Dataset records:
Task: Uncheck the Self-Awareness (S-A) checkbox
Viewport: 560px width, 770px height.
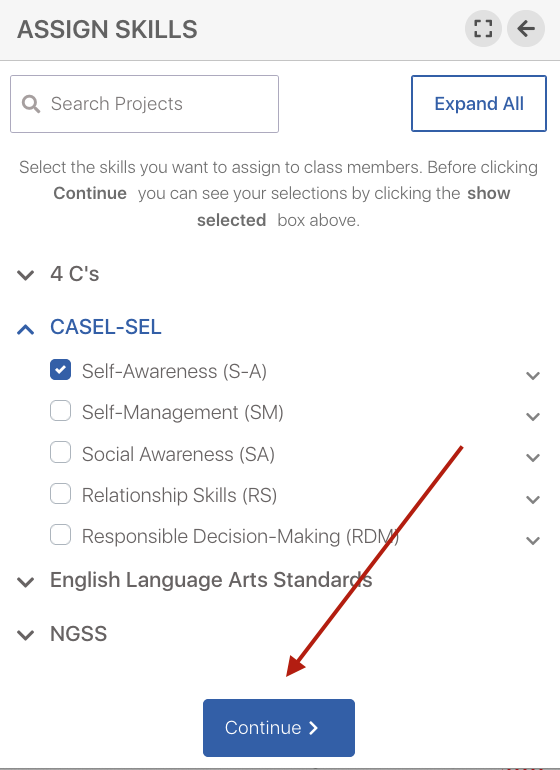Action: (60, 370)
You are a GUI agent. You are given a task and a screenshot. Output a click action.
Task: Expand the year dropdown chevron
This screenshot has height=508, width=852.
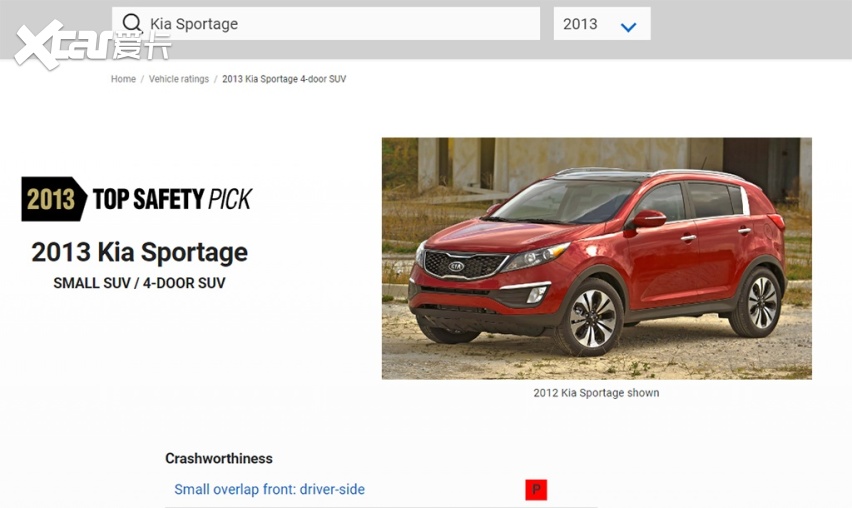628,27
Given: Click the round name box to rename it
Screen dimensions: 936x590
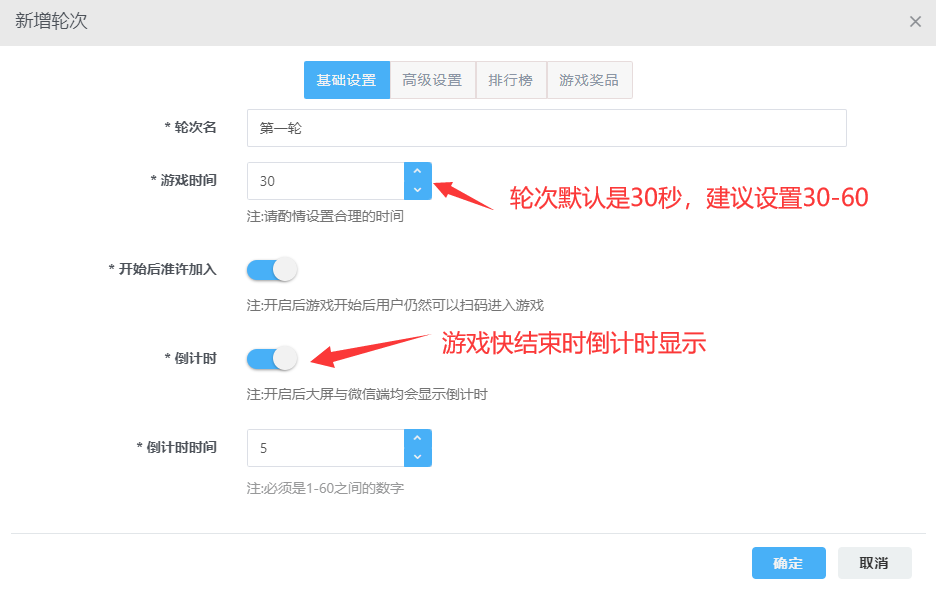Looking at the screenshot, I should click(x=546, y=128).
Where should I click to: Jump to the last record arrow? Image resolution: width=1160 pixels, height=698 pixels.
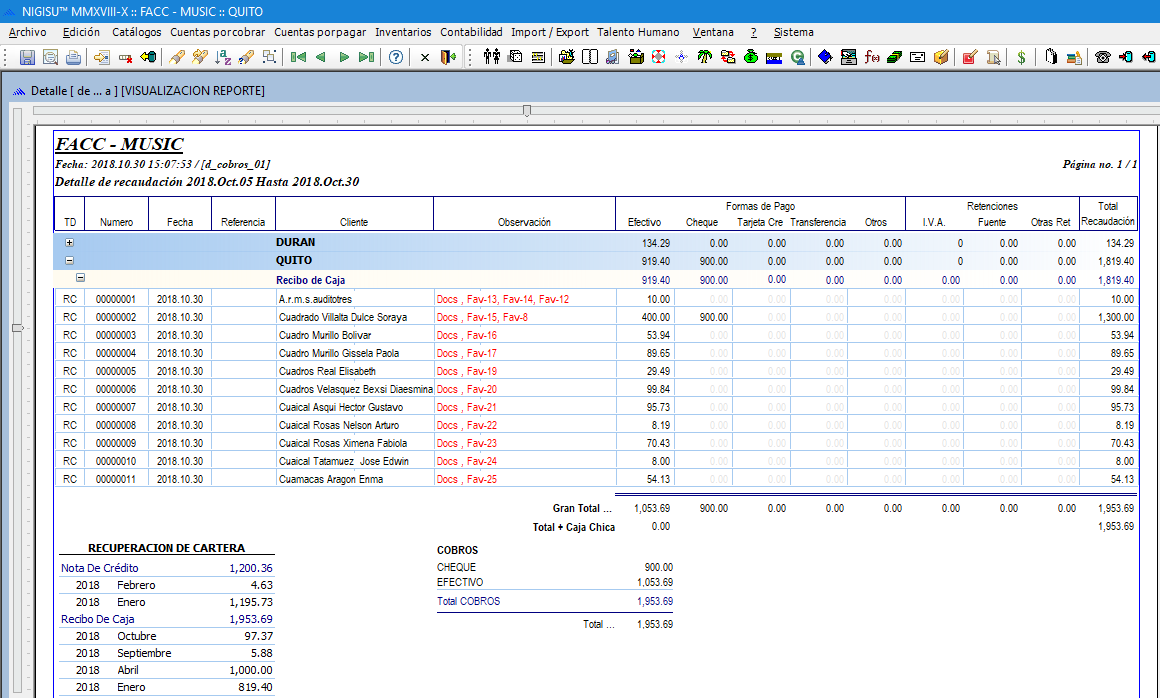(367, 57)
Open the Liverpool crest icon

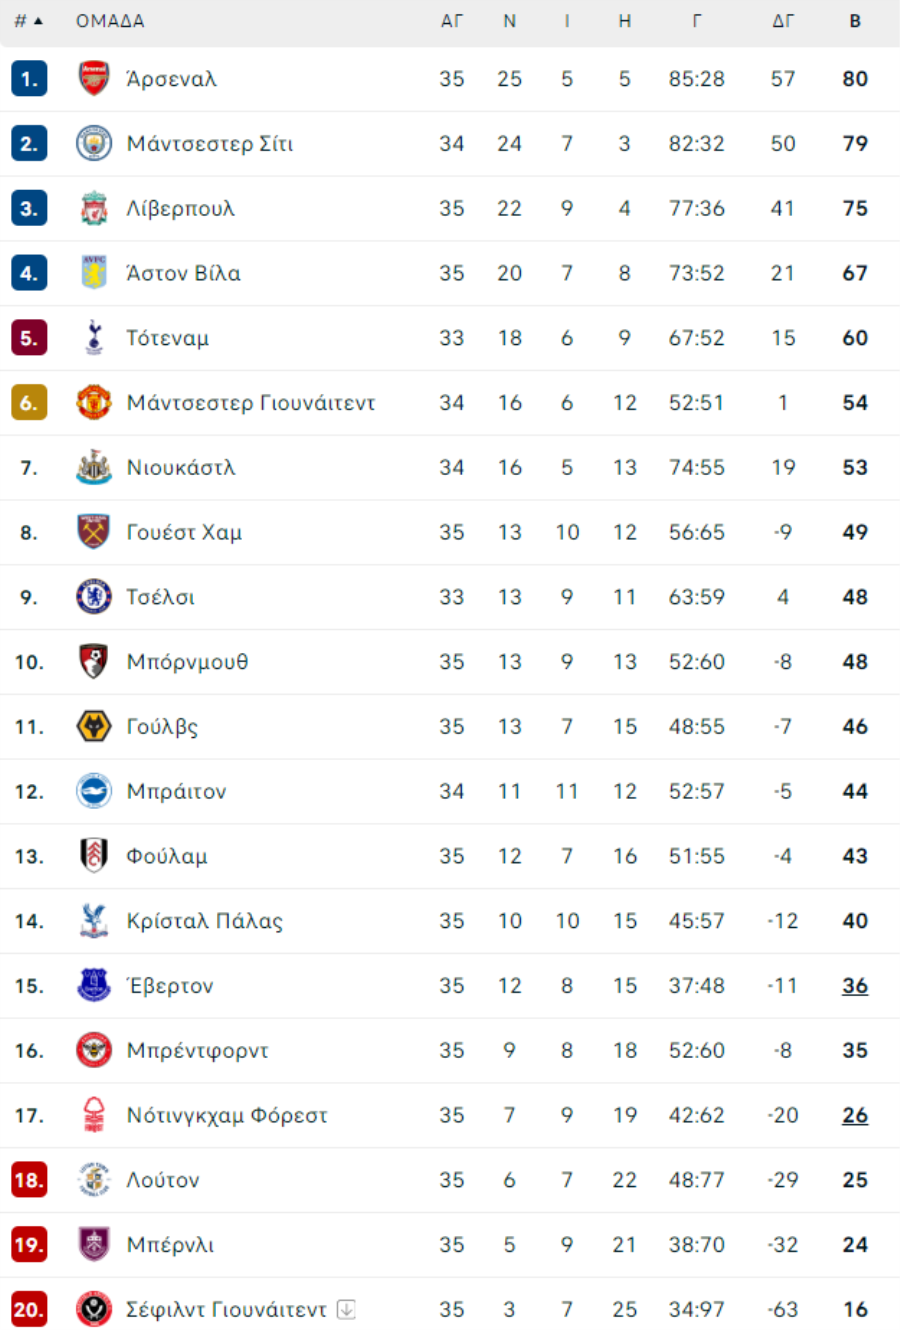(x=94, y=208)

==

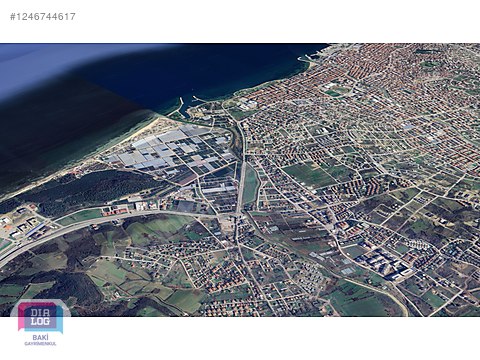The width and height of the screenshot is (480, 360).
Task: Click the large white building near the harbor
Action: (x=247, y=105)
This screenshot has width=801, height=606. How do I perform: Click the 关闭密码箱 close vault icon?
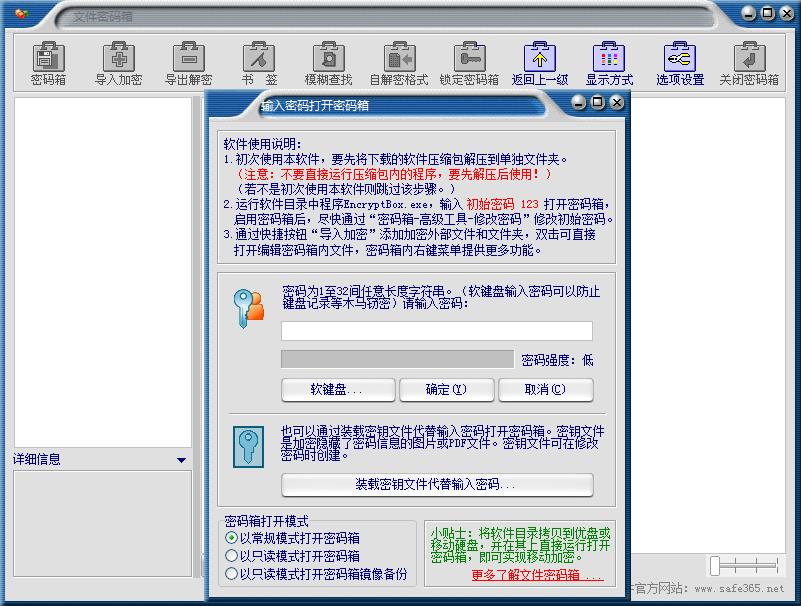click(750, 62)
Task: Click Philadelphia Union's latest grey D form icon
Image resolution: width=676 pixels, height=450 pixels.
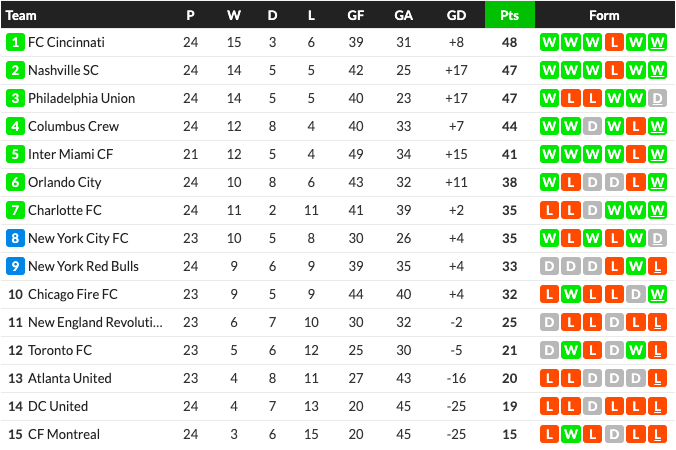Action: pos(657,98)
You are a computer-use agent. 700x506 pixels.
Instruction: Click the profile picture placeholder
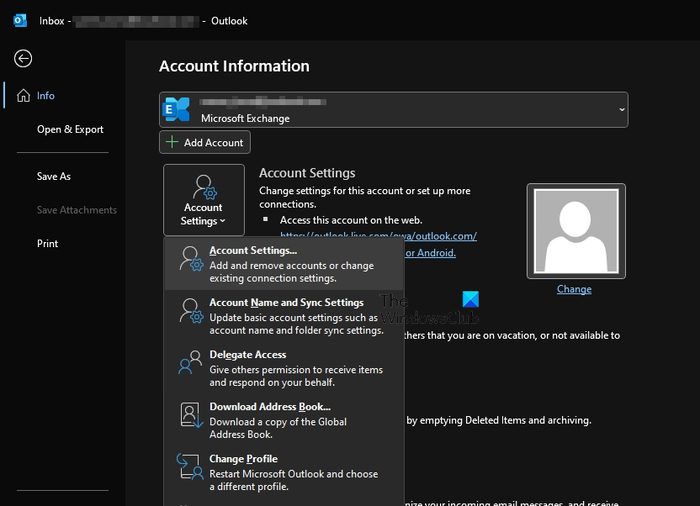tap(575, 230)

EXERCISE DIRECTIONS:
Where a line of the records includes "agent", copy it.

EXERCISE OUTPUT:
You are a GUI agent. You are given a task and a screenshot. Output a click action.
You are a computer-use agent. 700x506 pixels.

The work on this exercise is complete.